My favorite part was Hawaii. It was just being at home and you know, I'm home for four months in Hawaii in the winter time, so we just filmed that whole time. There's no pressure. We wake up in the morning and we do what we do everyday. We just go surf and we film and it was just really fun.

Turning to your career: What do you think is its highlight so far?
I think winning the world tour events is pretty special. They're just so hard to win. Winning at my home break at Pipe is the best thing ever. I get to wake up in my own bed and go surf pretty much right in front of my house. It's like what you do every day, but you're surfing a contest.

What's it like to surf against Kelly Slater?
I've learned to surf against him, I guess. When I started the Tour, I didn't think I could beat him. Now I just go to a heat and I'm going to surf and I'm going to try to win.

Is there any surfers you look up to?
Kelly Slater is one. He's still surfing as great as ten years ago and he's still trying to win world titles, like he was 15 or 20 years ago. It's cool to see someone like Kelly, he's so healthy and he's still surfing just as good as he was, if not better. And to be able to upkeep that is a lot of work. That's cool.

You first competed in the triple crown at age 13, which is pretty unusual. What's it like to progress so quickly in the sport?
I've been having a lot of fun with my whole career so far. Starting from when I was really young, doing the Triple Crown and stuff, until now, it's been more and more exciting. I look forward to the next year coming. I'm still learning every single session and everything I do. It's pretty cool. I'm pretty happy with where I'm at right now and where I'm going.

What do you want to be known for, if you had to choose — innovating new moves or having good style?
I just want to be able surf everything — from big waves to small waves.

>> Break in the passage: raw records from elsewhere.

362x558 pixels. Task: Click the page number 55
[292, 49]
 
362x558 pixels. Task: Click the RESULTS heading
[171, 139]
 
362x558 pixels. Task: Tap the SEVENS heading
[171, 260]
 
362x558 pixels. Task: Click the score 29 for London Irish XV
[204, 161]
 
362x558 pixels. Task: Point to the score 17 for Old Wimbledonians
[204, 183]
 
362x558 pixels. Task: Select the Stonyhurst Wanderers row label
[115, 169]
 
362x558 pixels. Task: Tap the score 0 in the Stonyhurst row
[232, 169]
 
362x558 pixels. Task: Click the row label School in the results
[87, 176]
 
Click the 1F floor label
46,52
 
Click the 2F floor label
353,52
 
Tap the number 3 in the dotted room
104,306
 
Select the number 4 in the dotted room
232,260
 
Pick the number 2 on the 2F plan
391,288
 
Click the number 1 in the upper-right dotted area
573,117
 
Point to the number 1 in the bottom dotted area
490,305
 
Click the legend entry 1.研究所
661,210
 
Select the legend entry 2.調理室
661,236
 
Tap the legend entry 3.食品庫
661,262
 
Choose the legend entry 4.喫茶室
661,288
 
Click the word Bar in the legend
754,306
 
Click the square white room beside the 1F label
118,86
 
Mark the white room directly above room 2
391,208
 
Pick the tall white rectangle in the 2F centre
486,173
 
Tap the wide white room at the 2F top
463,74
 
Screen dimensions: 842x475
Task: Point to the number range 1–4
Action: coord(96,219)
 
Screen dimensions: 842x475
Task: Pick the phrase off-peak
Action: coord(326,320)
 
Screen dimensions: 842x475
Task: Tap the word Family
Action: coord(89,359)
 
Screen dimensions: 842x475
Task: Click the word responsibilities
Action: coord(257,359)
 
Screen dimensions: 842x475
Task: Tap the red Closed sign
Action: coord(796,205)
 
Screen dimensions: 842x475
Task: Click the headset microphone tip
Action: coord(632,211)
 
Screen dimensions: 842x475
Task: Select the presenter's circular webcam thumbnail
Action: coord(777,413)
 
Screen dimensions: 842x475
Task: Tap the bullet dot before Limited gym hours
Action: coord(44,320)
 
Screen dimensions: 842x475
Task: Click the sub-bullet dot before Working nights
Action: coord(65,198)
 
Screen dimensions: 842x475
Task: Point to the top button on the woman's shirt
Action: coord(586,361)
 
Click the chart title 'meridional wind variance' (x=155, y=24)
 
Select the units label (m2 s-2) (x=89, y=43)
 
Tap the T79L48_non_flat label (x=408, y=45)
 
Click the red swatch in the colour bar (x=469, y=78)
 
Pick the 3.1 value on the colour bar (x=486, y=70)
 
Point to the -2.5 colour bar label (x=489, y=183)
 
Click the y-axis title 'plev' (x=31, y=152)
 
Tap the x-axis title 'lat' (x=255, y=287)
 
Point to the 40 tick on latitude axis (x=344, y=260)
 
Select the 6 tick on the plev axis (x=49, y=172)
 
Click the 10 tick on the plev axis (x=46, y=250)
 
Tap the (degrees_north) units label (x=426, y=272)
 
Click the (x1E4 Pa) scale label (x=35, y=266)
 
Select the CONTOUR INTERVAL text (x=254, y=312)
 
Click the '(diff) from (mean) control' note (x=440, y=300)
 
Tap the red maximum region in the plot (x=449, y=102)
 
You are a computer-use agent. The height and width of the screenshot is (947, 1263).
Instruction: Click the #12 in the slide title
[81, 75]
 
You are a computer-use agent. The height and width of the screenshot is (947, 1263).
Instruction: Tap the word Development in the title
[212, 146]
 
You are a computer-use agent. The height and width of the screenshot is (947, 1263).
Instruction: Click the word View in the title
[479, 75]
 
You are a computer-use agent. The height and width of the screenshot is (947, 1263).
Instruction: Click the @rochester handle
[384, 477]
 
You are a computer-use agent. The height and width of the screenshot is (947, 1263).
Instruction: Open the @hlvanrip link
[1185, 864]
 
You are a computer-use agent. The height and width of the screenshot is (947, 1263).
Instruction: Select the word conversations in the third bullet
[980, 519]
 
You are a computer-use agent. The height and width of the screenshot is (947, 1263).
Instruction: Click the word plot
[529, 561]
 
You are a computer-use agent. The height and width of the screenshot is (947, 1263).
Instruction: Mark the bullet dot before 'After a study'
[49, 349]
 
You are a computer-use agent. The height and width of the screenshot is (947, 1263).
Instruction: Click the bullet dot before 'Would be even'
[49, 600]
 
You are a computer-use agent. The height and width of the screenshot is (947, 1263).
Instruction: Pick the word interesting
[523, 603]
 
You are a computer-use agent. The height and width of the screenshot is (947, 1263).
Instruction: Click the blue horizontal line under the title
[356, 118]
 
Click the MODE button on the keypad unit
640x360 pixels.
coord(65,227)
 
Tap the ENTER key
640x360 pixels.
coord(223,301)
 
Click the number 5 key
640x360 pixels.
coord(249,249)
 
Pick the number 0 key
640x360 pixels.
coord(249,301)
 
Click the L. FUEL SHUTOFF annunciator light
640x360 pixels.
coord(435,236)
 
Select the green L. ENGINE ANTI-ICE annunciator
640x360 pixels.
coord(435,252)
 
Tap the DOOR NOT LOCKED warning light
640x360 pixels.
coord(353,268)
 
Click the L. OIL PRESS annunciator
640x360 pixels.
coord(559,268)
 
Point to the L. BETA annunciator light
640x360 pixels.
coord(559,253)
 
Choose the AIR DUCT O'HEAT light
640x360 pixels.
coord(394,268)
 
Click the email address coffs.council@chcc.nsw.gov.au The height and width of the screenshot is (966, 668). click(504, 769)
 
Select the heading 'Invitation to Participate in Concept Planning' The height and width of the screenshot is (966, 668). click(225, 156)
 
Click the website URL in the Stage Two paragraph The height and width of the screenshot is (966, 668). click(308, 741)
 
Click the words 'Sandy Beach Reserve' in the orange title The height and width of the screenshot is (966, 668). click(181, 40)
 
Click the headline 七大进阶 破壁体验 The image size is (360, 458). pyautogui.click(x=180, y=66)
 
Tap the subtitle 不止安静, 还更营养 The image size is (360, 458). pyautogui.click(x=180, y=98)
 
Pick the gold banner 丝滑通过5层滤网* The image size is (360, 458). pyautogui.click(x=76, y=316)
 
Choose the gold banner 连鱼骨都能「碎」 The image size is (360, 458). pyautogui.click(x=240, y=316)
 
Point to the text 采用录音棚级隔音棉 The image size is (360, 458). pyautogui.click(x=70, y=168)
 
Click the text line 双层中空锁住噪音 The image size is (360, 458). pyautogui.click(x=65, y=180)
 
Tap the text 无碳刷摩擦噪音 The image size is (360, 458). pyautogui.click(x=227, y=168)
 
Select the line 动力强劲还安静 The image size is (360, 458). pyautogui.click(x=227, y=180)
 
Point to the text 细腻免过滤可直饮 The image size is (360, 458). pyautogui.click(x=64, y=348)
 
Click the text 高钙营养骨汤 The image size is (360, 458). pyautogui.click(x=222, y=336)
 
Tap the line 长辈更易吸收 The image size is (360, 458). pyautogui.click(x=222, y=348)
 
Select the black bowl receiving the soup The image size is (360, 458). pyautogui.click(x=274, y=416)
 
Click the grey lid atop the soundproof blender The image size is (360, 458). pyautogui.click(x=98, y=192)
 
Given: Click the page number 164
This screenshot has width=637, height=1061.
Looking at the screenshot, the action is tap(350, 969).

You regularly compete at Pipeline and Teahupoo —  among the more dangerous waves out there. How much do you think about risk?
There's a risk to everything you do. You can take off on a one-foot wave and get hurt, you can take off on a ten-foot wave and get hurt. You just don't think about it at all. You just go for it. When you kick out of a really big wave, it feels pretty damn good. You want to do it again. Even if you fall on a really big wave, you get that adrenaline and it's like, you just want to go on a bigger wave.

Is that what keeps you coming back?
It's seriously unexplainable. You kick out of the wave and there's so much emotion going on around it. There's so much power in that wave, from the take-off to the end of the wave, with all the boats in the channel. It's pretty amazing. It's like a little arena out there. 

What do you most want to accomplish before your career is over?
I want to win a world title for sure. When I'm a little bit older, I'll have a lot of time to free-surf in my life. So I would love to win a world title.

What do you think your best quality as a person is?
I don't know. It's a hard one to judge yourself. [long silence] I'm pretty mellow. Yea, I'm mellow.

Is that what Taylor Swift saw in you when you two were dating?
[laughing] That was great. That was fake, but it was pretty funny. It started as a joke. And it just kind of really blew up and I was just not expecting that. That got pretty crazy.